** START **

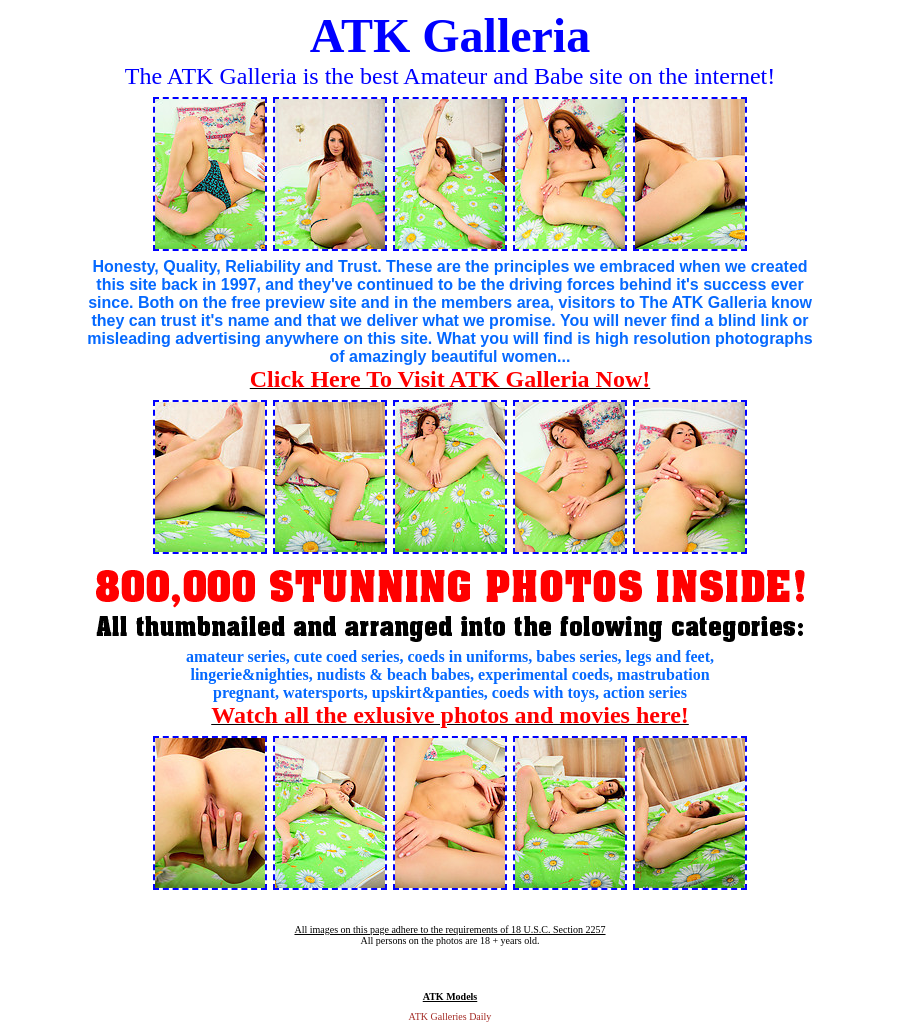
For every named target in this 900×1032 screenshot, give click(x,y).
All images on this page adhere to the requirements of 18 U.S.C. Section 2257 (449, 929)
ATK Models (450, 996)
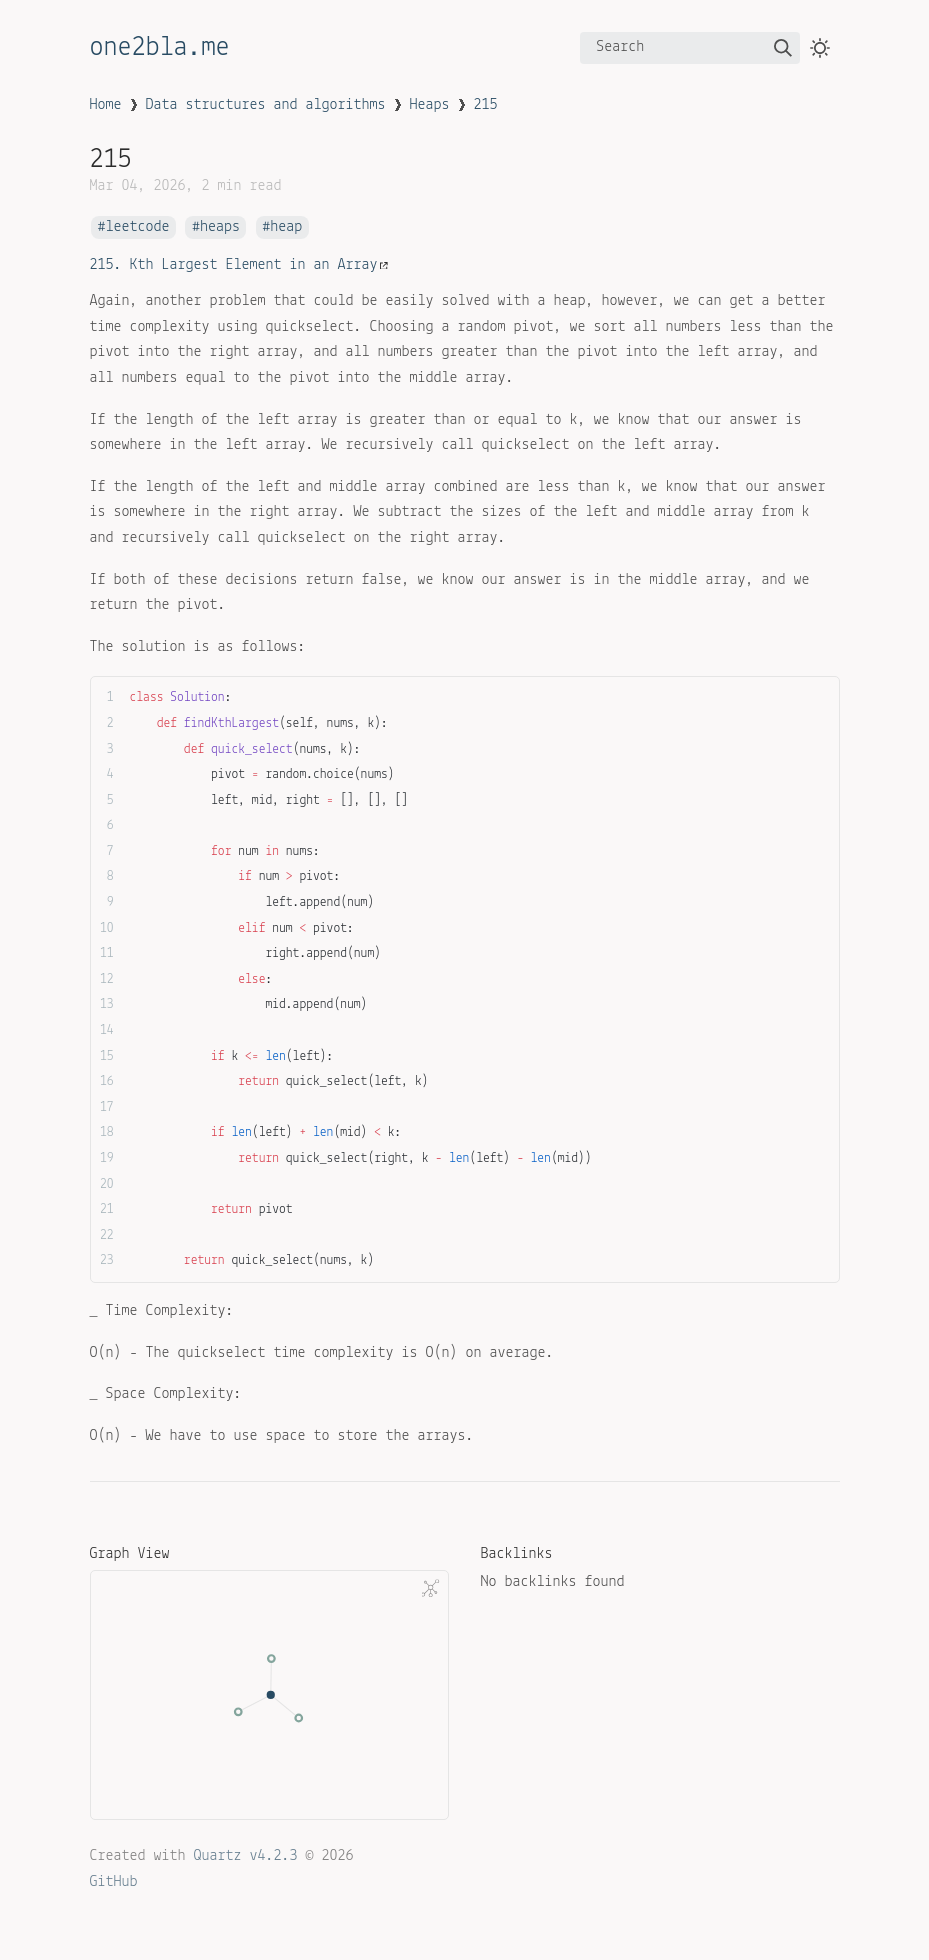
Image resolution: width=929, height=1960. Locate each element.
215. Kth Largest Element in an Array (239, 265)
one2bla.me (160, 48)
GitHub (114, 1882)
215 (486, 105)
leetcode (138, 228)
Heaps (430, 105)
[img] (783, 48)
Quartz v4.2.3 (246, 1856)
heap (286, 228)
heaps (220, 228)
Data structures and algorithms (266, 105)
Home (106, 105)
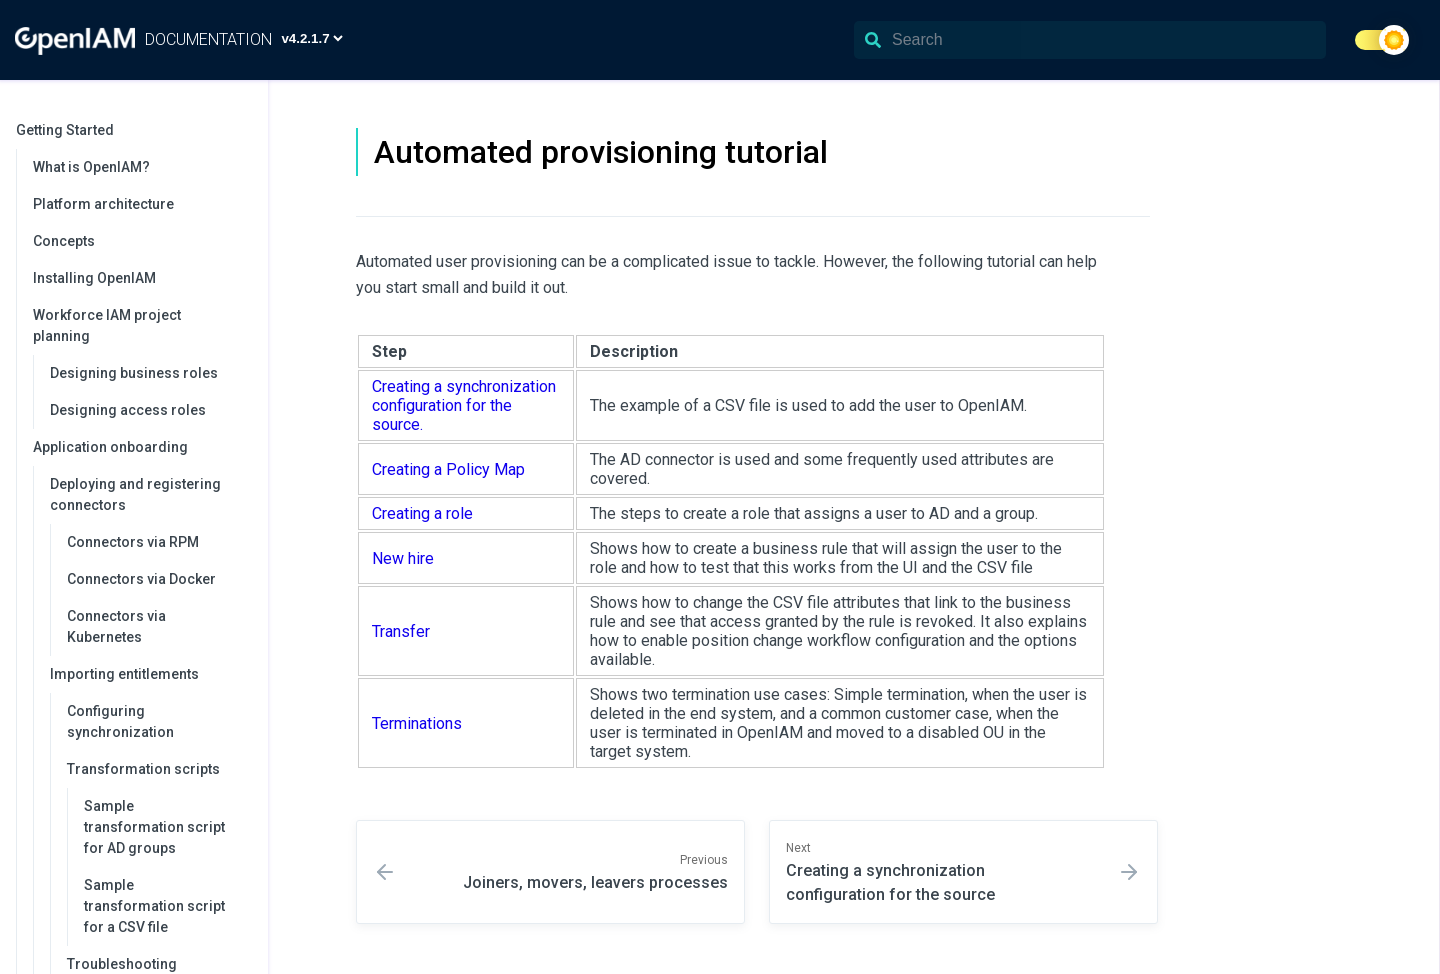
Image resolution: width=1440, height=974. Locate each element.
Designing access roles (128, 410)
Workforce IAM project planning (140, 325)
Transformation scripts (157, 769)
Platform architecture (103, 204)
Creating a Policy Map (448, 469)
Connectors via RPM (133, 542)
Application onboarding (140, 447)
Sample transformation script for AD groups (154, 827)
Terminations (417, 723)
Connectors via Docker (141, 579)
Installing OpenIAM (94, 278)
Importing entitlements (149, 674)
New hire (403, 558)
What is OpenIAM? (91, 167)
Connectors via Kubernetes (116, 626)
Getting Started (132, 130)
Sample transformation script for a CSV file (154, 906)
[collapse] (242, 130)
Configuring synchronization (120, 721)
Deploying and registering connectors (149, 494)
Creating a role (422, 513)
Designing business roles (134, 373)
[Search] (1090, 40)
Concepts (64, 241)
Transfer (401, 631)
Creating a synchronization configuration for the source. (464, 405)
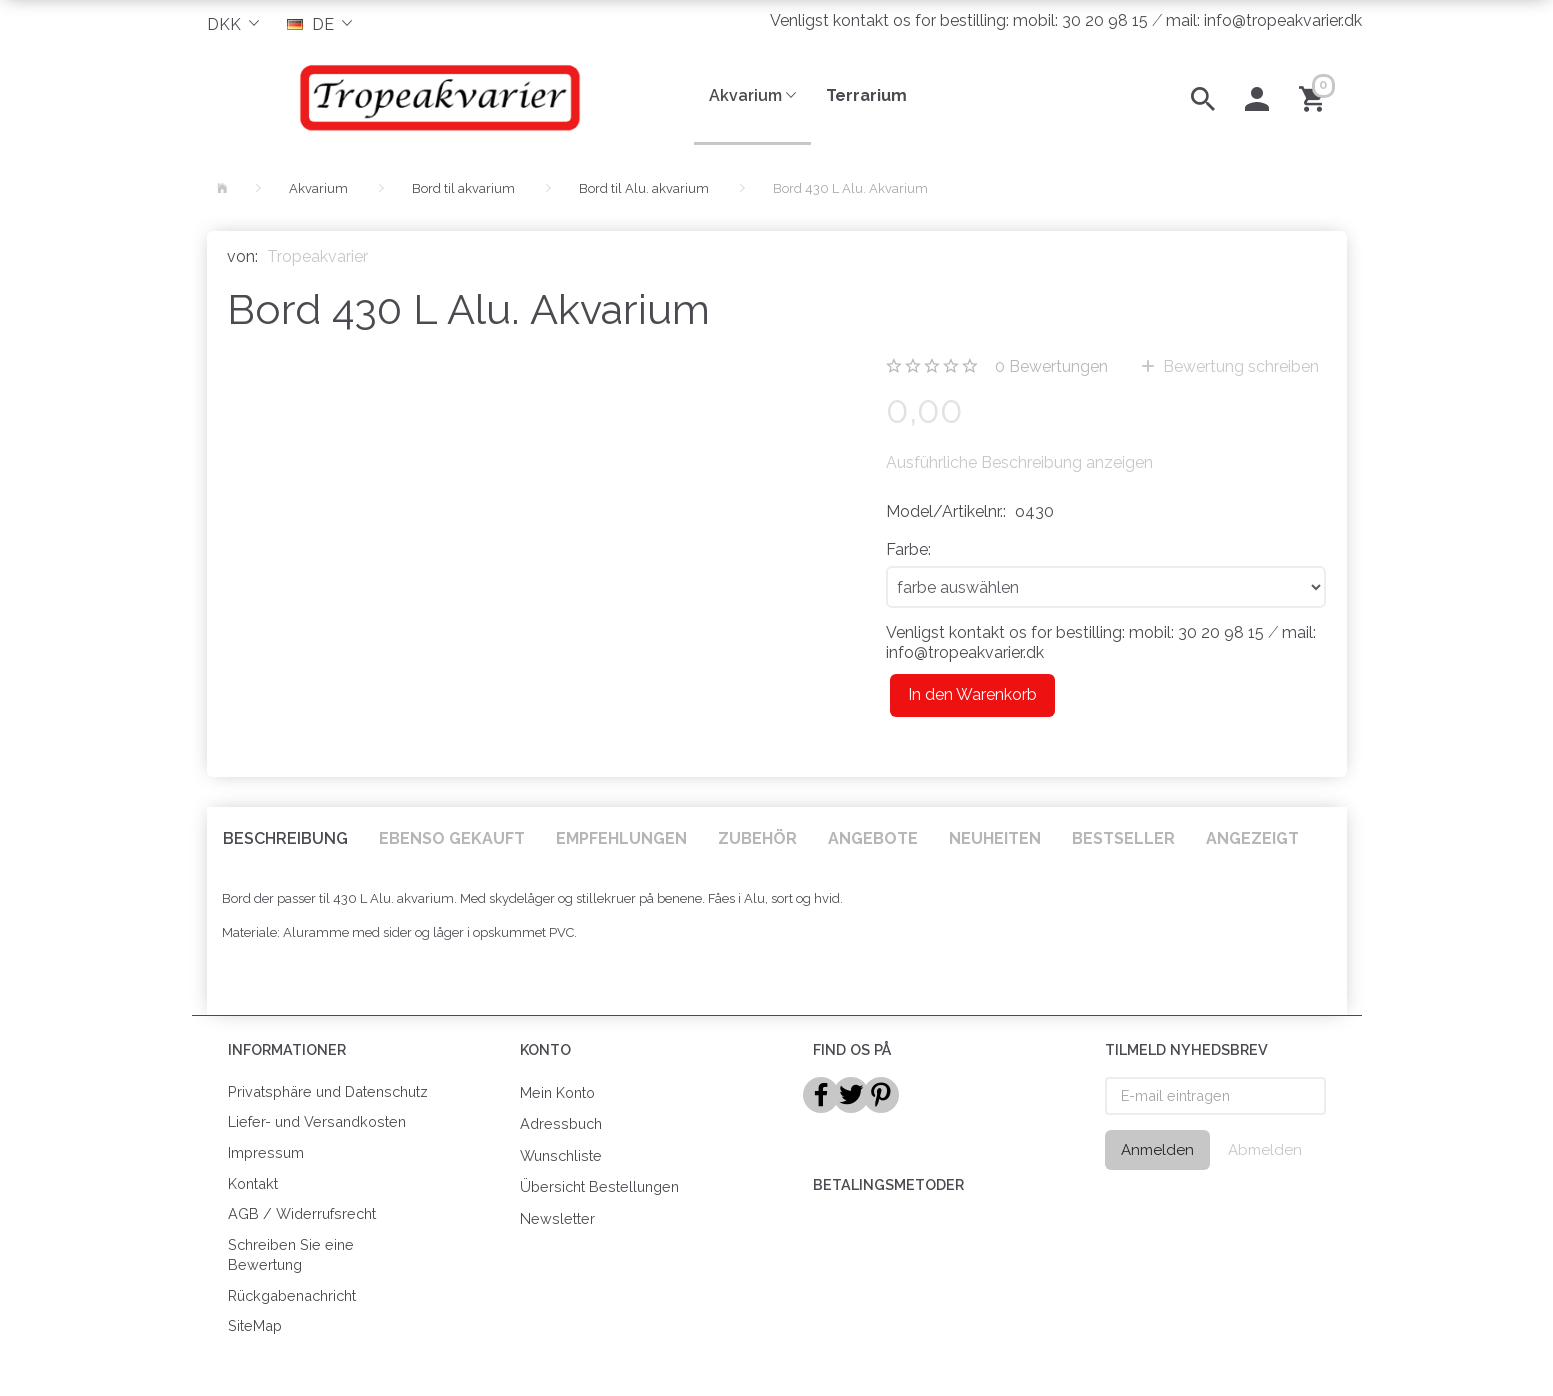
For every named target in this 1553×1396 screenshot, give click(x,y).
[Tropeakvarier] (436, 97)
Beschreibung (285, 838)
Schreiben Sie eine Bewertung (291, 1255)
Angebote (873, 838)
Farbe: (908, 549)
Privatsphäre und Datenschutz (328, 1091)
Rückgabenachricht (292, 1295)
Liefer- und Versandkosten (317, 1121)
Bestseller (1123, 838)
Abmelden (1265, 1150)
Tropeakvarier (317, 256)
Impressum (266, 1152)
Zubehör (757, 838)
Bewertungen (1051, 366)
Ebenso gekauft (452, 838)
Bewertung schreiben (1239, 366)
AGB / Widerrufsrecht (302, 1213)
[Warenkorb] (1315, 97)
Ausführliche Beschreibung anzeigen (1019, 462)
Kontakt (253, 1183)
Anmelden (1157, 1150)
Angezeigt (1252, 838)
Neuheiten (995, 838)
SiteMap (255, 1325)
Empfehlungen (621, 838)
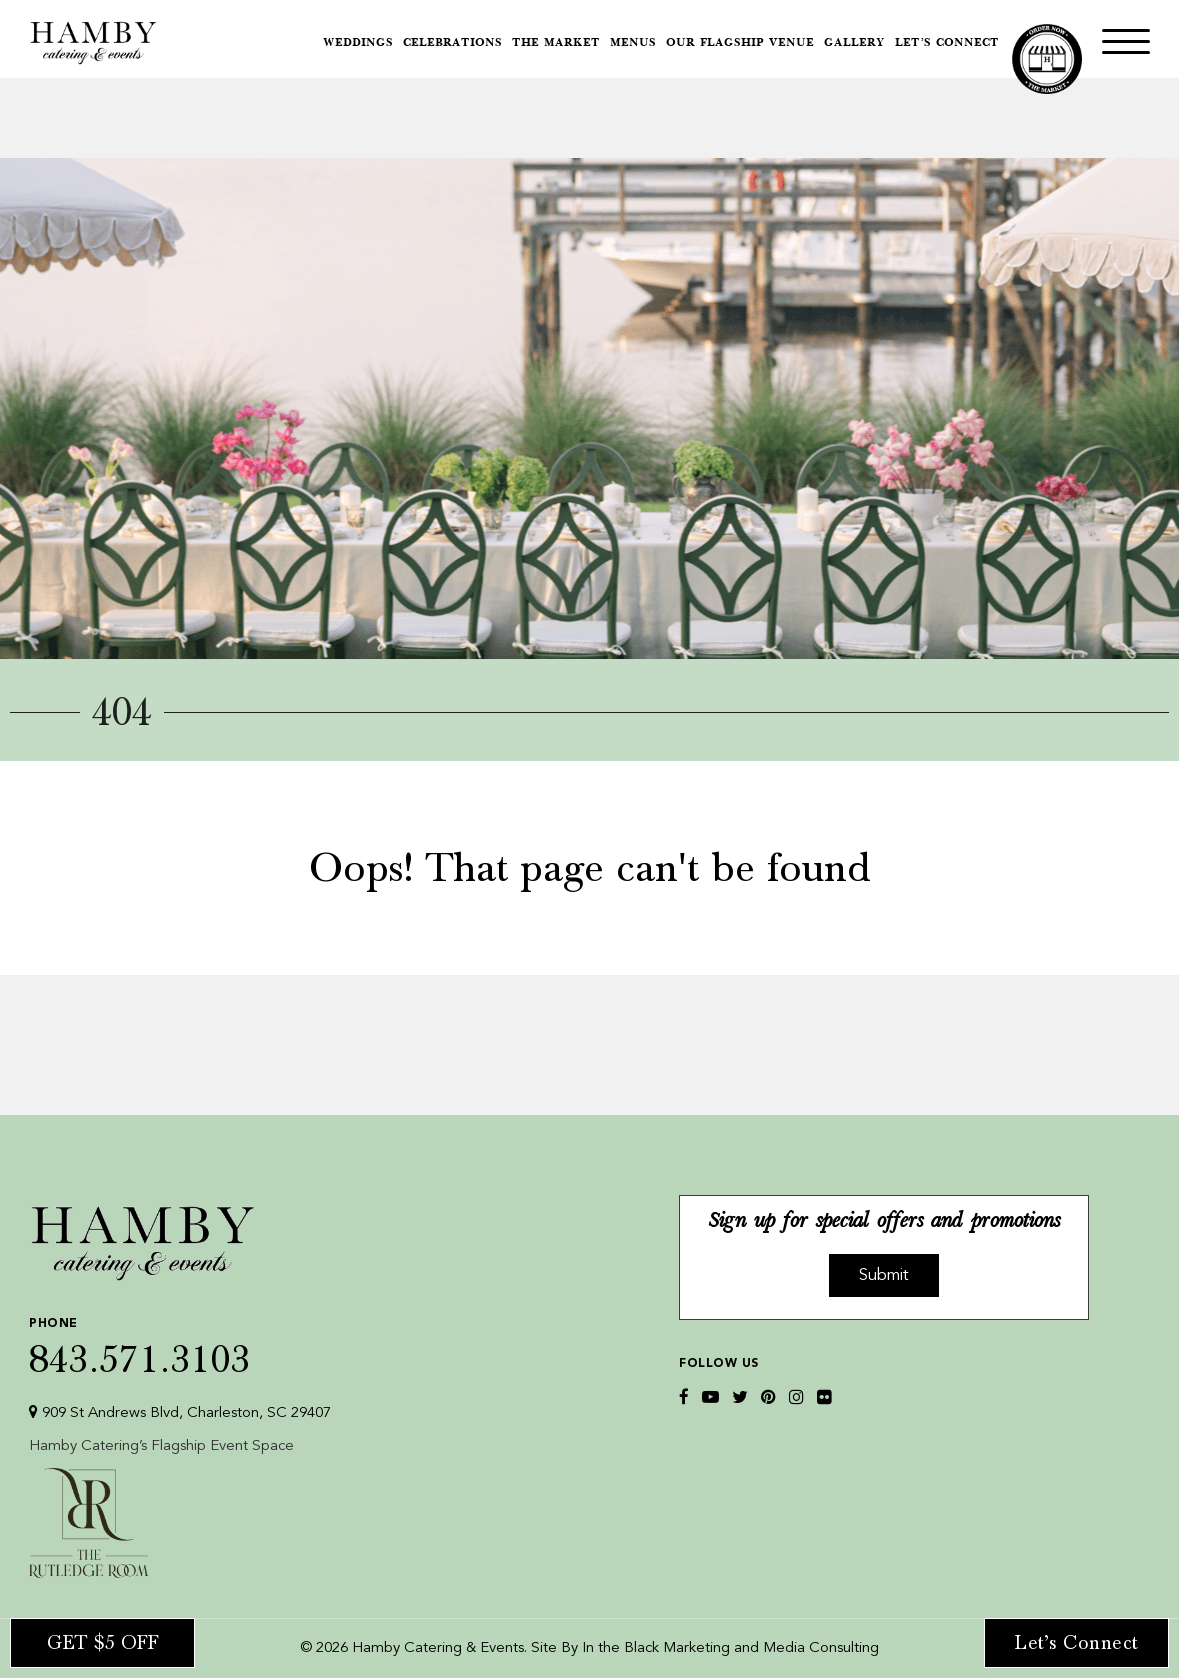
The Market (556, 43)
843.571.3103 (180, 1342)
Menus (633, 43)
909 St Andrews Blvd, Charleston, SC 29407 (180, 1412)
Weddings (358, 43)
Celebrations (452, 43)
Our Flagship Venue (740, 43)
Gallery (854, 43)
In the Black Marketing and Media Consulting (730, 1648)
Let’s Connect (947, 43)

** END **

* What is needed *
Reproduce every line above verbatim, with the pictures left out.

* Reply to the exercise *
For every named target in this 900×1032 screenshot, give click(x,y).
All images on this page adhere to the requirements of 18 U.S.C. Section 2257 (449, 929)
ATK Models (450, 996)
Image resolution: width=929, height=1960. Locate each element.
215. Kth Largest Element in an Array (239, 265)
one2bla.me (160, 48)
GitHub (114, 1882)
215 (486, 105)
leetcode (138, 228)
Heaps (430, 105)
[img] (783, 48)
Quartz v4.2.3 (246, 1856)
heap (286, 228)
heaps (220, 228)
Data structures and algorithms (266, 105)
Home (106, 105)
Image resolution: width=1440, height=974. Locate each element.
Designing access roles (128, 410)
Workforce IAM project planning (140, 325)
Transformation scripts (157, 769)
Platform architecture (103, 204)
Creating a Policy Map (448, 469)
Connectors via RPM (133, 542)
Application onboarding (140, 447)
Sample transformation script for AD groups (154, 827)
Terminations (417, 723)
Connectors via Docker (141, 579)
Installing OpenIAM (94, 278)
Importing entitlements (149, 674)
New hire (403, 558)
What is OpenIAM? (91, 167)
Connectors via Kubernetes (116, 626)
Getting Started (132, 130)
Sample transformation script for a CSV file (154, 906)
[collapse] (242, 130)
Configuring synchronization (120, 721)
Deploying and registering connectors (149, 494)
Creating a role (422, 513)
Designing business roles (134, 373)
[Search] (1090, 40)
Concepts (64, 241)
Transfer (401, 631)
Creating a synchronization configuration for the source. (464, 405)
For every named target in this 1553×1396 screenshot, give click(x,y).
[Tropeakvarier] (436, 97)
Beschreibung (285, 838)
Schreiben Sie eine Bewertung (291, 1255)
Angebote (873, 838)
Farbe: (908, 549)
Privatsphäre und Datenschutz (328, 1091)
Rückgabenachricht (292, 1295)
Liefer- und Versandkosten (317, 1121)
Bestseller (1123, 838)
Abmelden (1265, 1150)
Tropeakvarier (317, 256)
Impressum (266, 1152)
Zubehör (757, 838)
Bewertungen (1051, 366)
Ebenso gekauft (452, 838)
Bewertung schreiben (1239, 366)
AGB / Widerrufsrecht (302, 1213)
[Warenkorb] (1315, 97)
Ausführliche Beschreibung anzeigen (1019, 462)
Kontakt (253, 1183)
Anmelden (1157, 1150)
Angezeigt (1252, 838)
Neuheiten (995, 838)
SiteMap (255, 1325)
Empfehlungen (621, 838)
The Market (556, 43)
843.571.3103 (180, 1342)
Menus (633, 43)
909 St Andrews Blvd, Charleston, SC 29407 (180, 1412)
Weddings (358, 43)
Celebrations (452, 43)
Our Flagship Venue (740, 43)
Gallery (854, 43)
In the Black Marketing and Media Consulting (730, 1648)
Let’s Connect (947, 43)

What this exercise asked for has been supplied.